But there are other ways to worship all things local too. Like traveling to a place and making it your mission to find something so niche, and appropriately of the place that you become a little mini expert in it. Like going to Japan and learning everything you possibly can about their matcha tea culture, or incredible denim. Or what if you go to Argentina and become a tango expert - different styles, different outfits, different drinks to go with your dancing. You’re getting my drift right? Well I chose something I knew nothing about - that’s usually how I chose my niche activity. Not something obvious or something I’ve been interested in before - rather something totally off my usual course of interest. And so I hopped south to Madeira, Portugal’s southern island, where the tradition of embroidery is not only continuing for centuries but is constantly improving. Who would have thought the home of Cristiano Ronaldo would open up embroidery to me.
During my quest for embroidery, linen and all things lacy I also found a place quite like no other. The world has fewer and fewer Grand Dame Hotels left, but here on the cliffs of Madeira’s capital, Funchal, I found Reid’s Palace. A hotel that withstood two wars, and the crush of social media, offered a geek like me an entire collection of all things embroidery.
So picture this. A whole room, with glass cabinets filled with special embroidery the hotel did for visiting dignitaries, every possible Royal Family member from Europe, Hollywood starlets and scary politicians. I had just settled in at a little table, with my handy magnifying glass, when I noticed an elegant lady dressed in all navy, and a little heel, walking over to a notice board near me. She seemed to pin something on, and off she marched - with a gleaming smile thrown my way. Of course, within seconds I was up and scrutinizing that notice board.
Seeking Card Player of Excellent Skill. Willing to play Bridge, Canasta and Rummy. Games Room, 17.00 sharp. Sincerely, Ms. Edith Ainsley. (I changed her name out of deference)
I cleared my busy embroidery schedule immediately.
At moments to 5pm I rolled up to the games room, dressed in a blazer at least. The softly lit, carpeted room was overly quiet, and a cool breeze came shimmering off the sea. The balcony doors were flung open and there was my mystery woman seated at a four seater card table outside facing the ocean. “I’m Ms. Edith Ainsley and I hope you’re coming to play cards with me this evening,” she said. She rang a small buzzer on the table, and informed me that someone will be by shortly to offer me provisions. Her advice, a pink gin, of course, and no cell phones please she adds - oh, and now since we’re card companions, she offered that I may call her, Edith. She no longer placed any orders, every staff member knows exactly what she’ll have and when precisely to deliver it to her. Part of the furniture, as you can only wish.
Her hands rolled like she worked casinos her whole life. Please, grace me with your presence, she smiled. I sat down and didn’t get up for three hours. We worked our way through the most serious canasta of my life - and she killed me every round. I was a mere Jack in her game of Aces baby. She had been a guest of Reid’s since 1920 - and this was not her first rodeo with some young one on the cards. At nearly 100 she spends the majority of her year at Reid’s, as she says when the English weather turns miserable I swoop down to the island.

• ITEMS
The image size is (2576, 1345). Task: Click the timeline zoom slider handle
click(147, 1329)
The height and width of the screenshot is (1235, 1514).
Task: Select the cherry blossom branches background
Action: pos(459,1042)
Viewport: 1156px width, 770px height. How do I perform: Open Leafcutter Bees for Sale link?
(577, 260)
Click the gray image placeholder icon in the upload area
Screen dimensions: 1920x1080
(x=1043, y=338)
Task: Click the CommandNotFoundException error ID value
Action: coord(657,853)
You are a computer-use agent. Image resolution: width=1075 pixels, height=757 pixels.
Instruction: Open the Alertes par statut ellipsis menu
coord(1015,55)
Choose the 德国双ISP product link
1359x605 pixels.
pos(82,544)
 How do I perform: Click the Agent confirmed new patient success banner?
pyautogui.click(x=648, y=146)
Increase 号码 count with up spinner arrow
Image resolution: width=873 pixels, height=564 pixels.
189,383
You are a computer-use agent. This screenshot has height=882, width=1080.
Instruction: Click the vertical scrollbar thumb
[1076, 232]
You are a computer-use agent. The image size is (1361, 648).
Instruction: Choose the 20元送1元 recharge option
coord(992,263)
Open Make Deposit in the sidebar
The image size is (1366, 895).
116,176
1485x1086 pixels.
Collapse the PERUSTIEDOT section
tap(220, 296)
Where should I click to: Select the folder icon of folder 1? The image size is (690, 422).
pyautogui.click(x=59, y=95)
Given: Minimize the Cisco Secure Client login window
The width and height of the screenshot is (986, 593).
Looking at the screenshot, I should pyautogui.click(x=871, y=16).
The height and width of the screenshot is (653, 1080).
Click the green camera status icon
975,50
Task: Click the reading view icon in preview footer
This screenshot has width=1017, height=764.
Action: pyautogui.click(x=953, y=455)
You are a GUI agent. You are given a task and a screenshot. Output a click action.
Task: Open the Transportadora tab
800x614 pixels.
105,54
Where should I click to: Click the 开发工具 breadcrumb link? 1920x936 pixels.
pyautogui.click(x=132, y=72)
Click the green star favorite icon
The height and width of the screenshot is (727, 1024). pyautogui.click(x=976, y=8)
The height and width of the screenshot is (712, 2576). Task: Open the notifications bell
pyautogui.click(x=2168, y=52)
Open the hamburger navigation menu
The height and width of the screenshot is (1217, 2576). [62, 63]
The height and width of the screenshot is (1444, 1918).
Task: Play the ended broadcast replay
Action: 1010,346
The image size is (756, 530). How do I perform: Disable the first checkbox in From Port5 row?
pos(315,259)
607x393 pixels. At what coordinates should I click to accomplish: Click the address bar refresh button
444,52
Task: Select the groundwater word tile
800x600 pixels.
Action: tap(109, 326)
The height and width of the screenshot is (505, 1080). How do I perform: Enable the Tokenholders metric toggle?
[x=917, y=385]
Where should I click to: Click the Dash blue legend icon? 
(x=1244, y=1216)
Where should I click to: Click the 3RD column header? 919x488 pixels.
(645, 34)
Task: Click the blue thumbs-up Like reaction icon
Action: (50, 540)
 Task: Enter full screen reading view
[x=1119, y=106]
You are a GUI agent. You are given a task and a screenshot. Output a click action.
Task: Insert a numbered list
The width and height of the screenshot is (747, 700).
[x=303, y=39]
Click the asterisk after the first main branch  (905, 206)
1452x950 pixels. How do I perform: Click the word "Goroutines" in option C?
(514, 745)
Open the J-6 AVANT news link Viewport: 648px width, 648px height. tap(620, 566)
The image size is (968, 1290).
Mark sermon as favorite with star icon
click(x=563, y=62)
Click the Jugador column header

• WHAT TO WORK ON
a - In the Madeira travel piece, why does Edith no longer place any orders?
b - Update the passage of the Madeira travel piece starting at "Seeking Card Player" and ending at "out of deference)", replacing "Bridge" with "Whist".
c - Write what comes next in the Madeira travel piece, picking up after its final sentence.

• RESULTS BY TASK
a - She no longer needs to. Every staff member knows exactly what she'll have and precisely when to deliver it to her.

b -
Seeking Card Player of Excellent Skill. Willing to play Whist, Canasta and Rummy. Games Room, 17.00 sharp. Sincerely, Ms. Edith Ainsley. (I changed her name out of deference)

c -
Her mind was filled with the past. Yes, of course I appreciate embroidery, she said. In fact I have my very own set of linen here at the hotel - they hand embroidered it for me, not too much, just in simple patterns that I can tolerate. She told me about her childhood, and her husband who passed away many years ago, her love for little dogs and gin...and then she told me how many years ago, Sir Winston Churchill arrived at the hotel, slightly unannounced if you could believe that. Well, she said “I offered him my suite - after all this feels like my home - and it’s all for Queen and Country, isn’t it. And so we quickly had special linen hand-embroidered for him here in town - of course, it was the talk of Funchal.” Even Edith was worshiping all things local, in every possible way. As I said this to her she said - why, yes! That is what you do when you travel - you smoke local cigarettes, drink local wine (even if they both are terrible) and never hobnob with other tourists!
I invited Edith to join me for dinner, a lavish affair under a cloudy frescoed ceiling sky. Can you say the word, “snazzy.” A dinner jacket, a divine dress, and an appetite for twirling is only proper. Edith was still the gem on the shiny sea of twirling - and my dream hotel guest. As we waltzed, we romanced all things from the past in our simple movement. We could trip the light fantastic, as I worshiped the local herself...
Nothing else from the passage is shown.